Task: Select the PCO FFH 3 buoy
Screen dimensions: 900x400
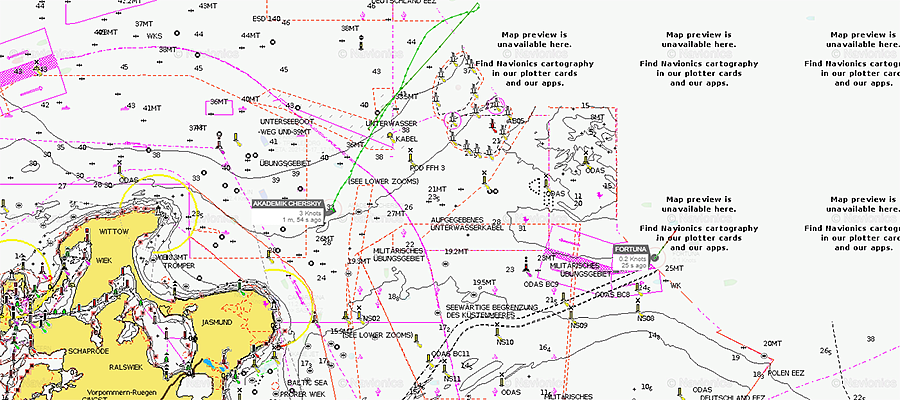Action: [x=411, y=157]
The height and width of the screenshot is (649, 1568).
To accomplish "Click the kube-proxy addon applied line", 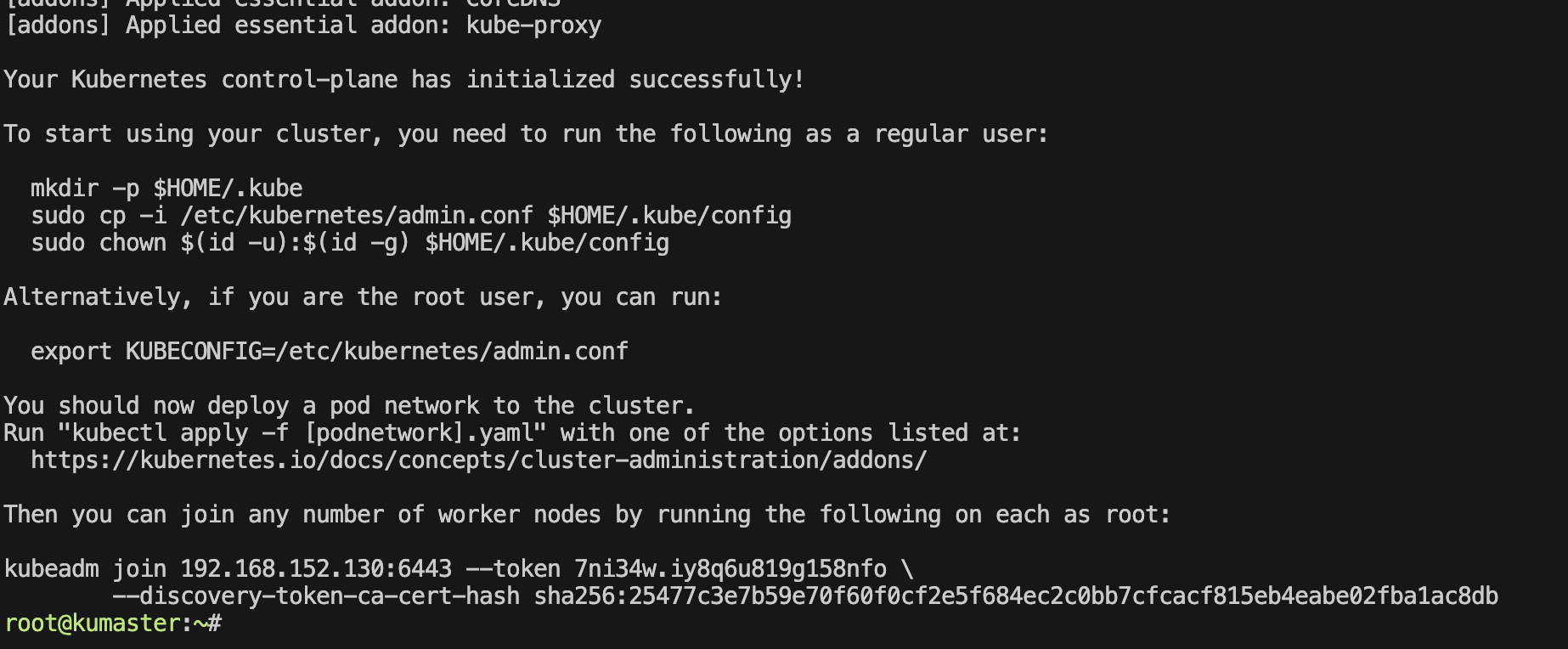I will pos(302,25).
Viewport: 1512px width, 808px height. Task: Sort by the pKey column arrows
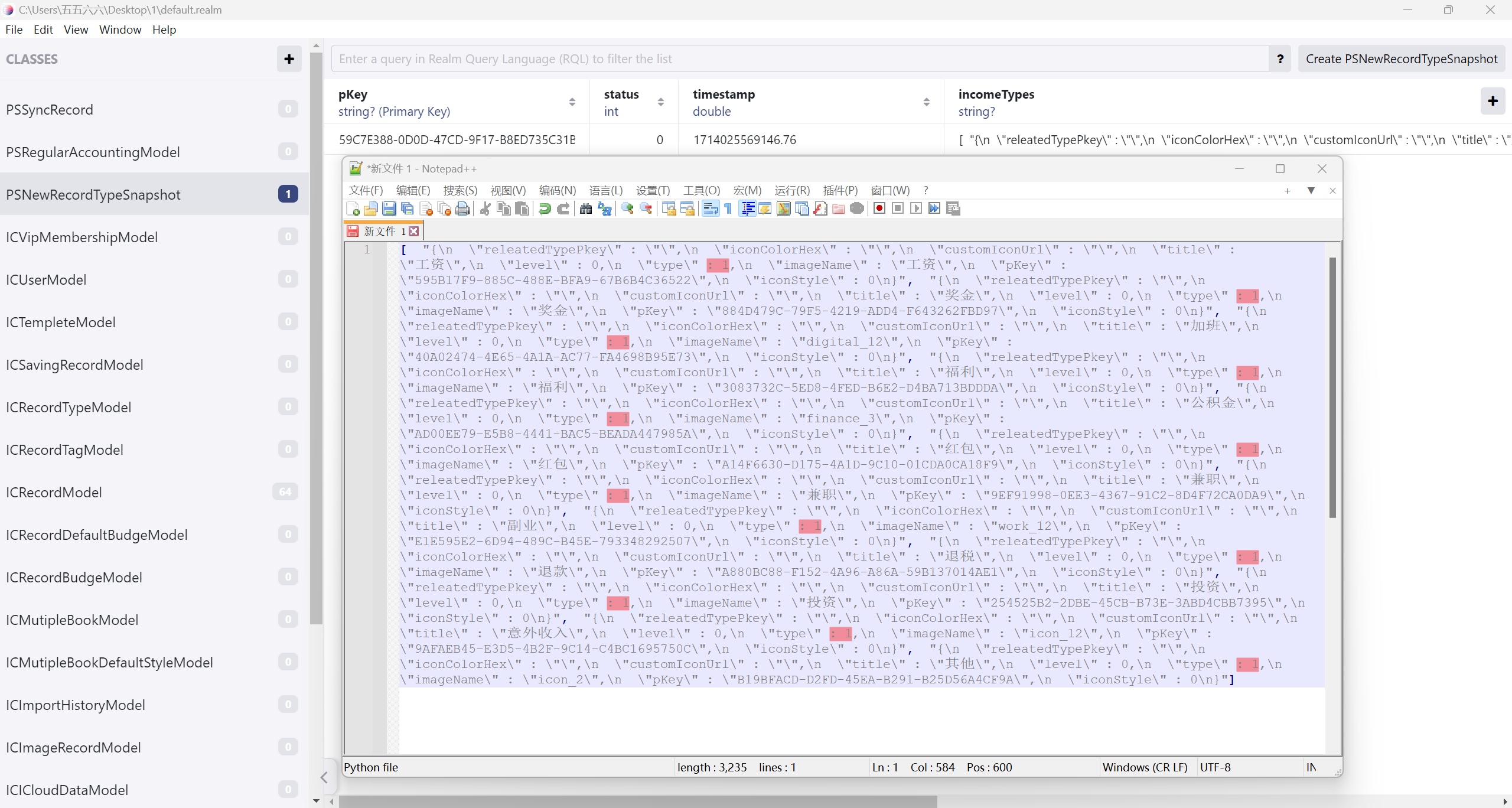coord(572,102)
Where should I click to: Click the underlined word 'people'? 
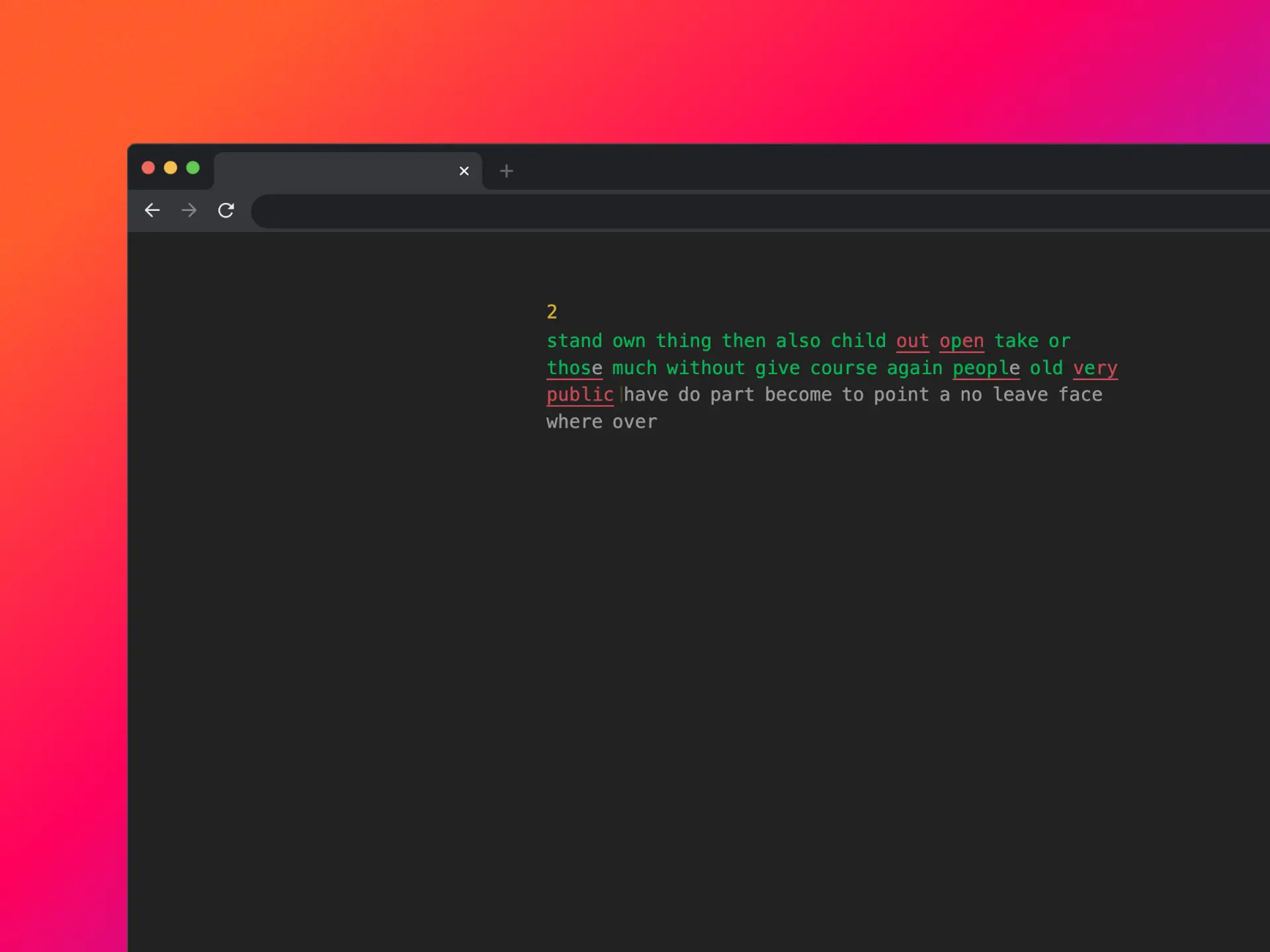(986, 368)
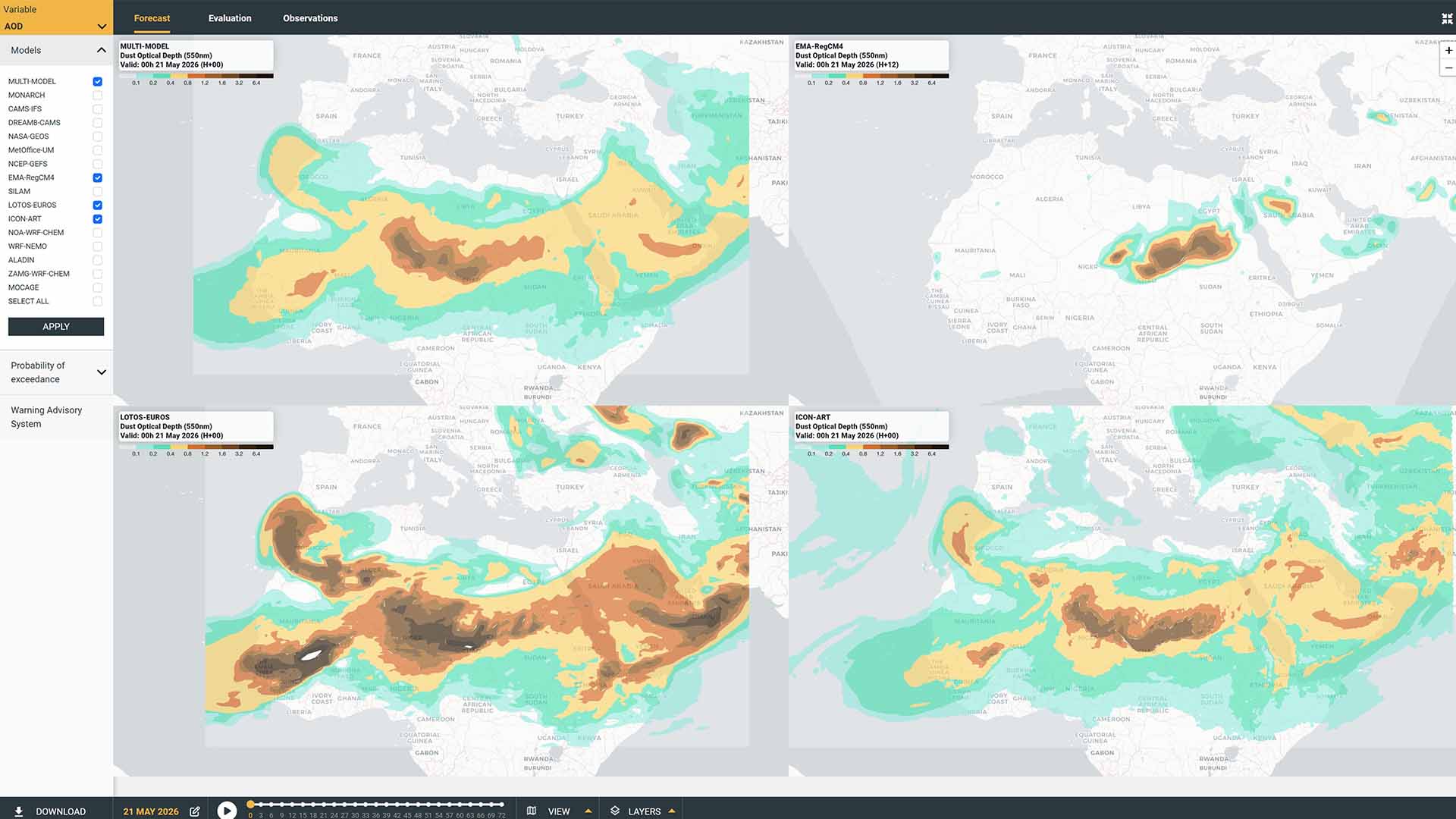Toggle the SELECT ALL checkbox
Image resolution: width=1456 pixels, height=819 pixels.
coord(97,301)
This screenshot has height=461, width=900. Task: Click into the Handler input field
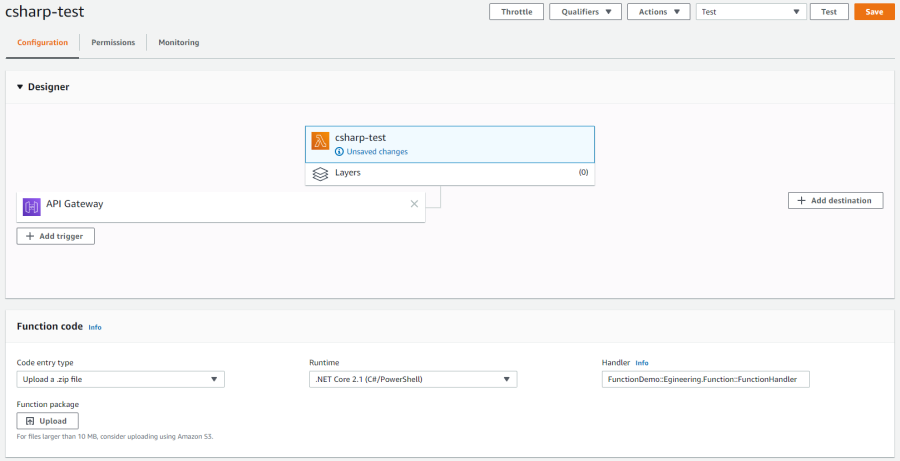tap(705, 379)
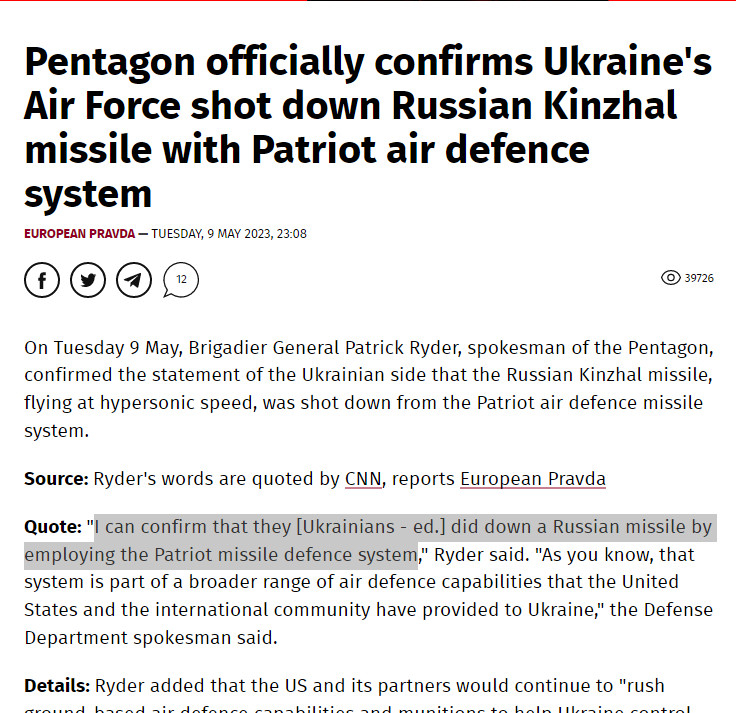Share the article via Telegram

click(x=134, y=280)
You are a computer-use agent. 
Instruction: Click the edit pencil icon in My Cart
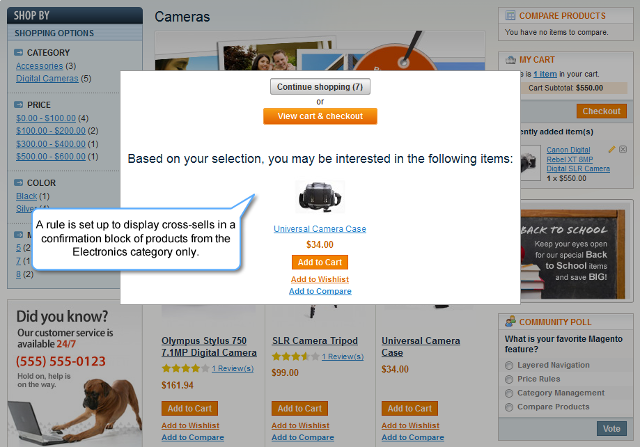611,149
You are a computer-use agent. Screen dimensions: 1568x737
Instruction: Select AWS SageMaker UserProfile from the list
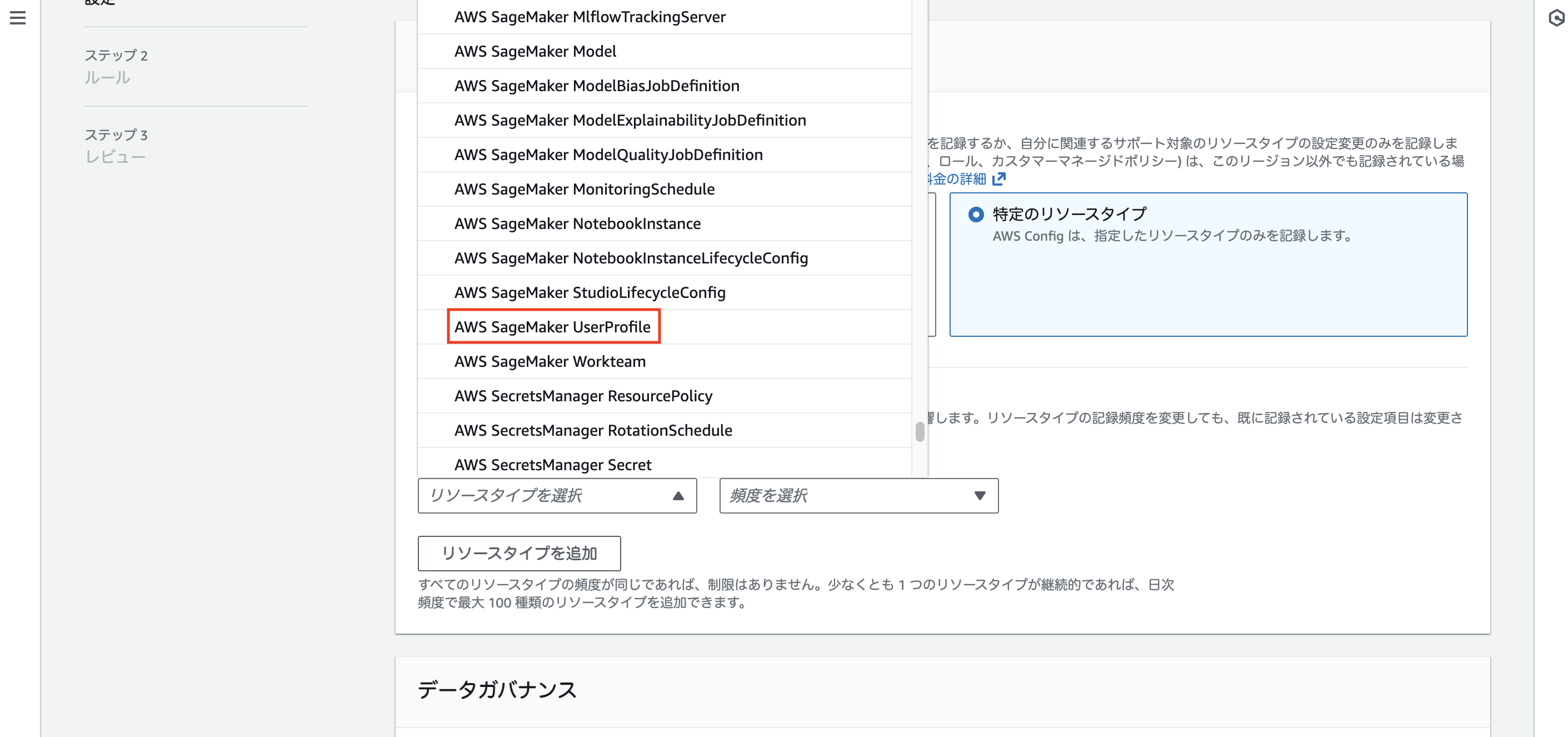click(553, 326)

-.-.-

Turn the records above into a Markdown table with the columns "Row" and "Line", starting at the line that contains "Where should I" and ending with the last line of the records. Give each nonblank line its own numbered row and leave out the pictures.

- _Solution_:
| Row | Line |
|---|---|
| 1 | Where should I click to: Click the underlined word 'people'?  |
| 2 | (986, 368) |
| 3 | Toggle the SELECT ALL checkbox |
| 4 | Image resolution: width=1456 pixels, height=819 pixels. |
| 5 | coord(97,301) |
| 6 | This screenshot has height=461, width=900. Task: Click into the Handler input field |
| 7 | tap(705, 379) |
| 8 | Share the article via Telegram |
| 9 | click(x=134, y=280) |
| 10 | You are a computer-use agent.  |
| 11 | Instruction: Click the edit pencil icon in My Cart |
| 12 | 611,149 |
| 13 | You are a computer-use agent. Screen dimensions: 1568x737 |
| 14 | Instruction: Select AWS SageMaker UserProfile from the list |
| 15 | click(553, 326) |